Die Stahlkocher sind überzeugt ...

Für die deutschen Stahlkocher ist die Entscheidung aus Brüssel von höchster Relevanz, verfügt die Bundesrepublik innerhalb der EU doch über die größte Stahlindustrie. „Die EU-Kommission hat eine wichtige Gesetzesinitiative für einen wirksamen Schutz der europäischen Stahlindustrie vor Dumping und globalen Überkapazitäten auf den Weg gebracht.

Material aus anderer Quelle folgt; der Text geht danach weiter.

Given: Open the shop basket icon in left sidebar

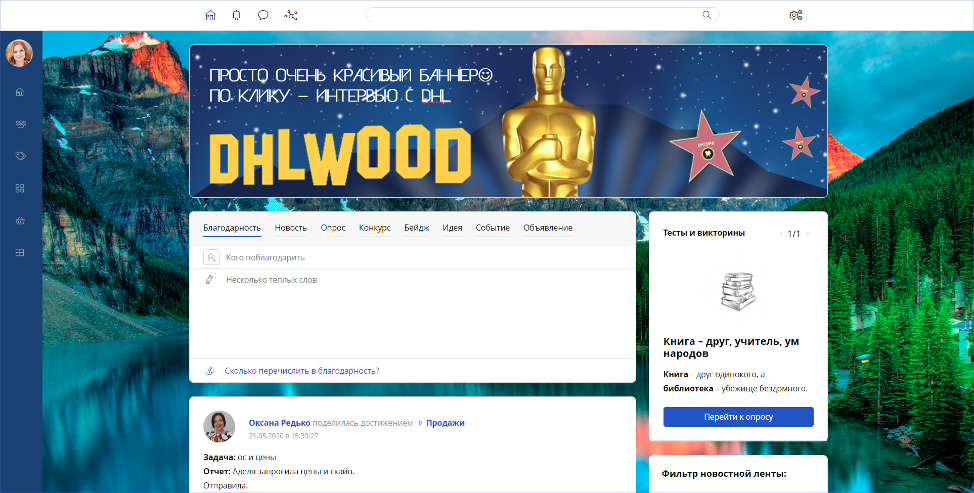Looking at the screenshot, I should click(x=20, y=220).
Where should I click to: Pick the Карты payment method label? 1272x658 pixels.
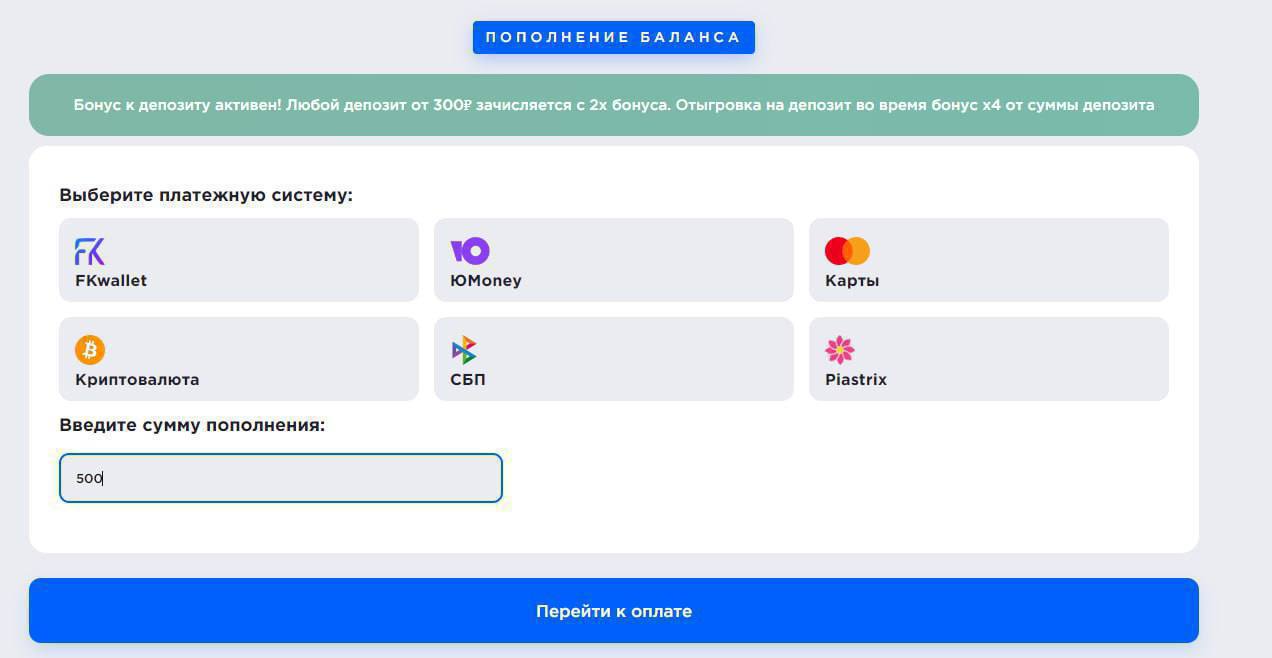[x=852, y=281]
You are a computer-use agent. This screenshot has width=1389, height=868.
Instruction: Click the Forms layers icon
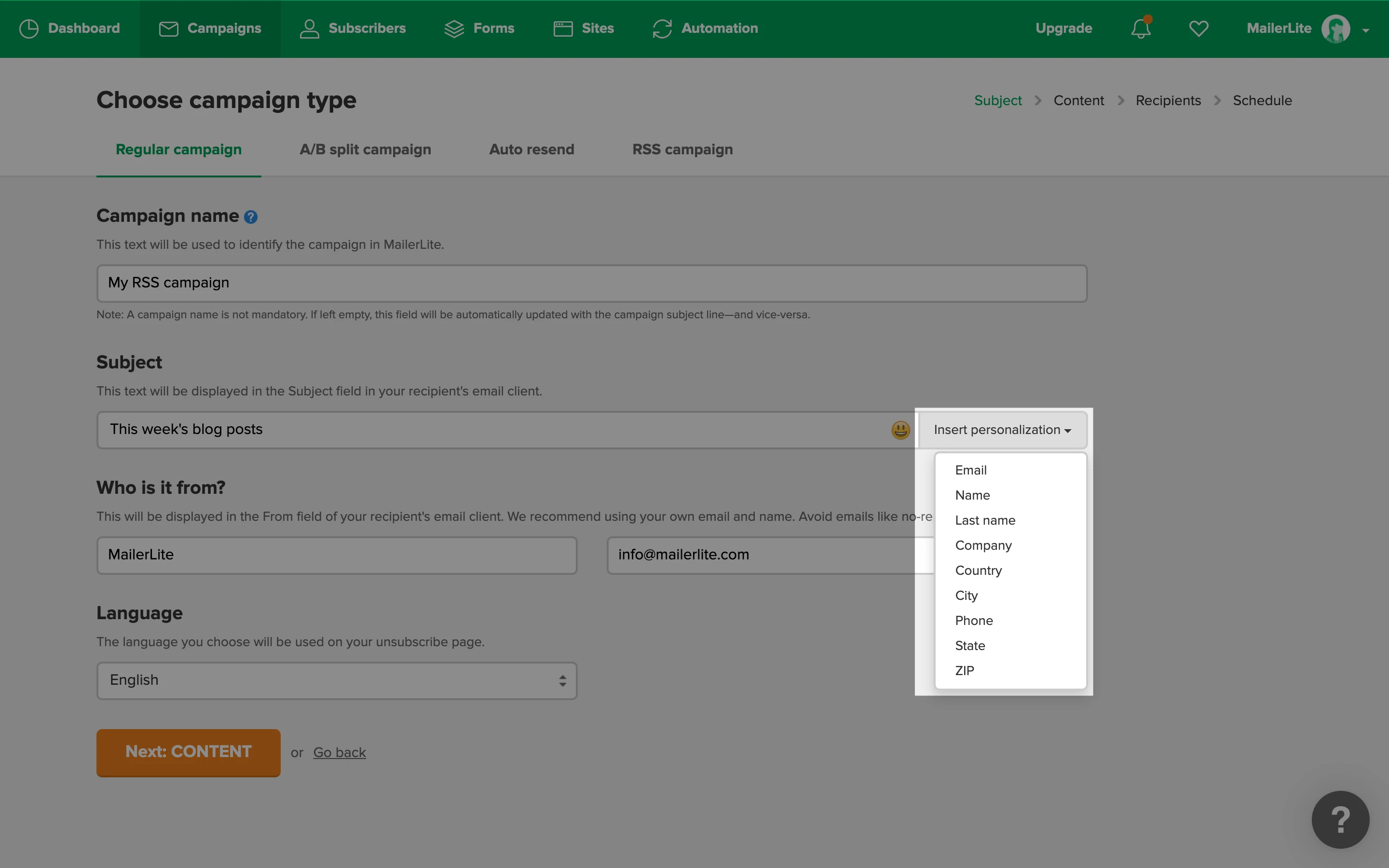(454, 29)
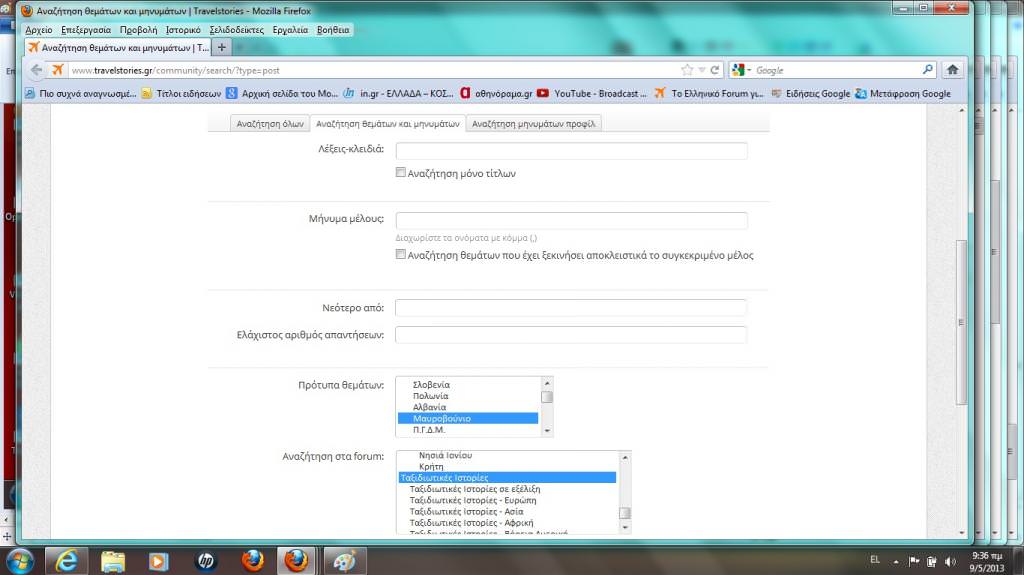Switch to 'Αναζήτηση μηνυμάτων προφίλ' tab
This screenshot has width=1024, height=575.
click(x=534, y=124)
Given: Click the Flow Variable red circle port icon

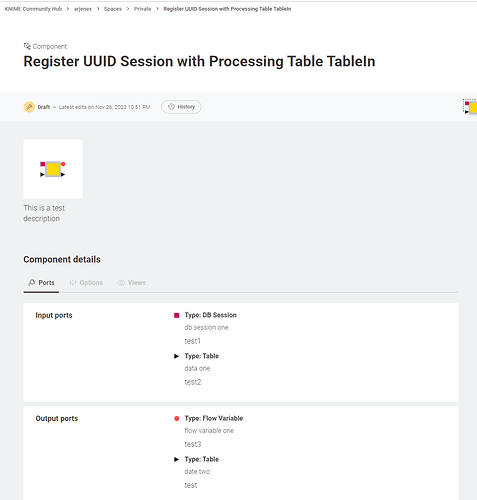Looking at the screenshot, I should coord(177,419).
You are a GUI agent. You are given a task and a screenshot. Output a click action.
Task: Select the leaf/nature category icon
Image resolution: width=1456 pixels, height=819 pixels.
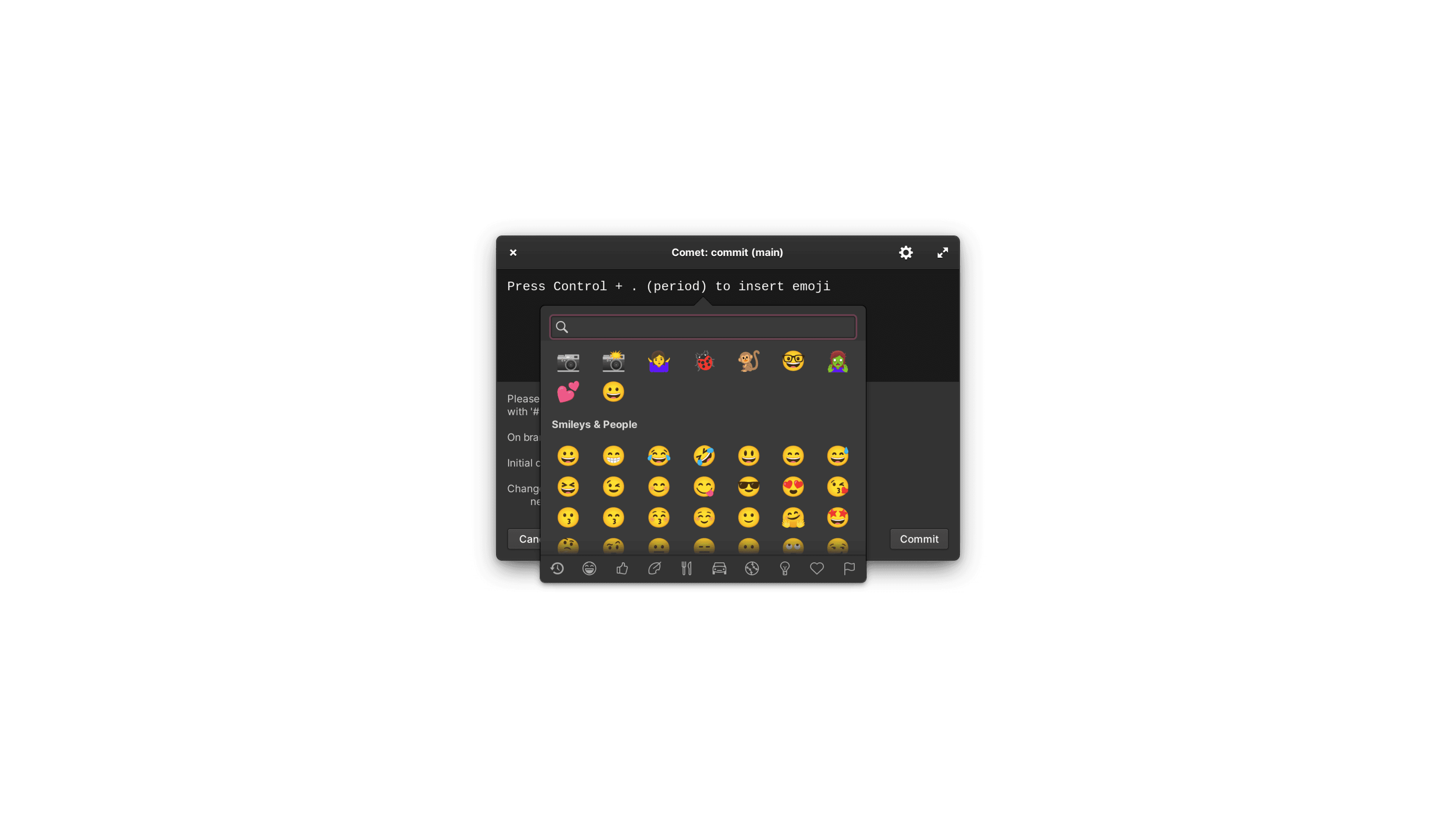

Damit setzt sie einen der wichtigsten Pfeiler ihres Stahl-Aktionsplans von März 2025 um“, kommentierte Dennis Grimm, Vorstandschef von Deutschlands größtem Stahlproduzenten Thyssenkrupp Steel.

„Mit den Vorschlägen für ein neues, wirksames Handelsschutzinstrument hat die Europäische Kommission ein starkes Signal gesetzt, das wir ausdrücklich unterstützen“, sagte Gunnar Groebler, Präsident der Wirtschaftsvereinigung Stahl. „Das geplante Zollkontingentsystem ist ausgewogen und schafft die dringend benötigte Grundlage für fairen Wettbewerb.“ Die EU räume damit zentrale Hürden für Investitionen in die Dekarbonisierung aus dem Weg.“

Anders als die von den USA verhängten Zölle, sei das vorgeschlagene Quotensystem „keine Abschottung des europäischen Marktes“. Vielmehr schaffe es einen fairen Ausgleich, bei dem die europäische Stahlproduktion geschützt werde, ohne die verarbeitende Industrie unverhältnismäßig zu belasten, so Groebler.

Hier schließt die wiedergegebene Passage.